Crawling & Indexation
Observations: When looking in the robots.txt file I couldn’t see any immediate issues, the only thing I would really advise in this instance is to specify the location of the XML sitemaps.
As a general rule, consider the following for your robots.txt file:
- Does it exist?
- Does it disallow all appropriate folders
- Does it disallow certain folders you don’t want it to?
- Are folders you want excluded in indexation in this list?
- Have you referenced all XML sitemaps?
|Recommendations: Make sure there’s a valid robots.txt and it has all of the correct references.|
Why is this important? A well optimised robots.txt file can hugely benefit how search engines navigate your website. You can direct search engines to files such as your XML sitemap and also prevent them from crawling the less important pages such as the “terms and conditions” page. Each website is given a limited amount of crawl budget by search engines, a well optimised robots.txt file can reduce the amount of wasted bandwidth and in turn ensure that search engines spend more time crawling the important pages on the website which can further improve organic visibility.
Observations: I was unable to find a sitemap for Jacamo. Despite employing several methods to locate one I was unable to do so.
This could be because there is no sitemap in place.
Ideally the sitemap would be straight after the root of the site, for example:
Sitemaps are important because they make it easier for search engines to find and index your websites pages. Sitemap.xml are highly recommended and widely used. It is usually smaller websites that have less use for them, not ones of this scale.
This is because, even if your website is well linked, Google can easily overlook some of your pages, especially if they are newer, so it is a good way to make sure your content can all be discovered and indexed.

[Problems]:
1. How would you put this sentence from the robots.txt and sitemap excerpt into Spanish: "This could be because there is no sitemap in place."
2. Can you carry the robots.txt and sitemap excerpt forward from its last sentence?
The lines after this excerpt have no connection to the robots.txt and sitemap excerpt.

[Supplied material]:
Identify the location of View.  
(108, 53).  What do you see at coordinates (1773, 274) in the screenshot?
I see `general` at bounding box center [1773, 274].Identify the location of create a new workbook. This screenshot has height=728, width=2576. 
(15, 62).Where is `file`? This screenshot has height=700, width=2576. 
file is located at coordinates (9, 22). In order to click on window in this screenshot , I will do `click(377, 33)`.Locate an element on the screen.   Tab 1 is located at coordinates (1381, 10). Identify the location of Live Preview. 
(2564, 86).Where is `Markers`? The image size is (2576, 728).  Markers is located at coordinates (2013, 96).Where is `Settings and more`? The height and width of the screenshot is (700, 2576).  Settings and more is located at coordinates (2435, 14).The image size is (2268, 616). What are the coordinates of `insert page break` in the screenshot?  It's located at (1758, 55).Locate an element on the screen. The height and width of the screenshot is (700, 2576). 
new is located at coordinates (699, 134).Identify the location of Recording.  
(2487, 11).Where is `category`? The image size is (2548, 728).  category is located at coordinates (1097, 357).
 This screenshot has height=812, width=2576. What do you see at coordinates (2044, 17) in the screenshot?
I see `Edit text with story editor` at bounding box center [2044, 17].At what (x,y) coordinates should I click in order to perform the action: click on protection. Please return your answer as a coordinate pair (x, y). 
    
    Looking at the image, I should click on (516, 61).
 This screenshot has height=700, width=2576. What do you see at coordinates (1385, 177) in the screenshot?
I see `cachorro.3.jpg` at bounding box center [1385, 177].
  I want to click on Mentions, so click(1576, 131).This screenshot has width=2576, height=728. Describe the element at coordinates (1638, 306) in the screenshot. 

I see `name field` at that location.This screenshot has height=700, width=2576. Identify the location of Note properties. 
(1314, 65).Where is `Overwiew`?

[Final results]:
1. Esto podría deberse a que no hay ningún sitemap implementado.

2.
Contrastingly, if a website does not have sufficient internal linking then this is all the more reason to use a sitemap.
When using site:jacamo.co.uk in the browser, I can see that there are 84,200 results in the Google Index. This is fine, but at the time that I had to stop my crawl (which had been running for several days) due to computer processing power, there were over 1.6 million URLs in the queue.
Depending on what this content was, this is an extremely large amount of content to be missing from the index and the sitemap would be a good way to make this content more visible. It would also be a good way to help manage crawl budget as since my initial crawl had been running for 4 days (plus another 2 to process the data before it failed completely) and had only crawled 790,099 URLs this would suggest vast crawl inefficiencies. If my crawlers (first Screaming Frog and then Sitebulb) were struggling then it is likely Google could struggle too. Crawl inefficiency is a large issue and can be indicative of larger problems as well as holding back the site from better rankings and visibility. I ended up using much smaller sample data from DeepCrawl of only 1,000 URLs.
At this stage, if I had acces, I would refer to Google search console to check indexation and compare this with the sitemap URL and search indexation numbers. This would also allow me to see if there are any other sitemaps that I may not have picked up when searching as well as any other wider issues.
|Recommendations: I would recommend firstly creating an XML sitemap and including a link to this in the robots.txt for ease.
I would also compare the above figures to the indexation figures in Google search console to get a full picture. I would then, if needed, put in a request to update the XML sitemaps to reflect the true number of URLs, taking into account the 50,000 URL limit – in which case multiple sitemaps are needed. As the Jacamo website would exceed 50,000 then I would segment them into sub-sitemaps and group by category for efficiency.
Why is this important? XmL sitemaps are essential to all websites, they are like a library of pages which search engines use to effectively crawl and index your website. A well optimised sitemap can tell a search engine exactly where a page is, how important that page is to the website (through priorities) and when it was last modified. A search engine can then use this information to determine how often the content on a given page is likely to change and amend its crawl rate to be inline with the estimated page modification frequency ensuring that any new changes to a given page are reindexed in a timely manner.
META Robots tag
Observations: The most prominent use of the meta robots noindex directive appears to be applied to the faceted nav filters in the main categories, however this is mainly done through canonicalisation as opposed to no-index tags.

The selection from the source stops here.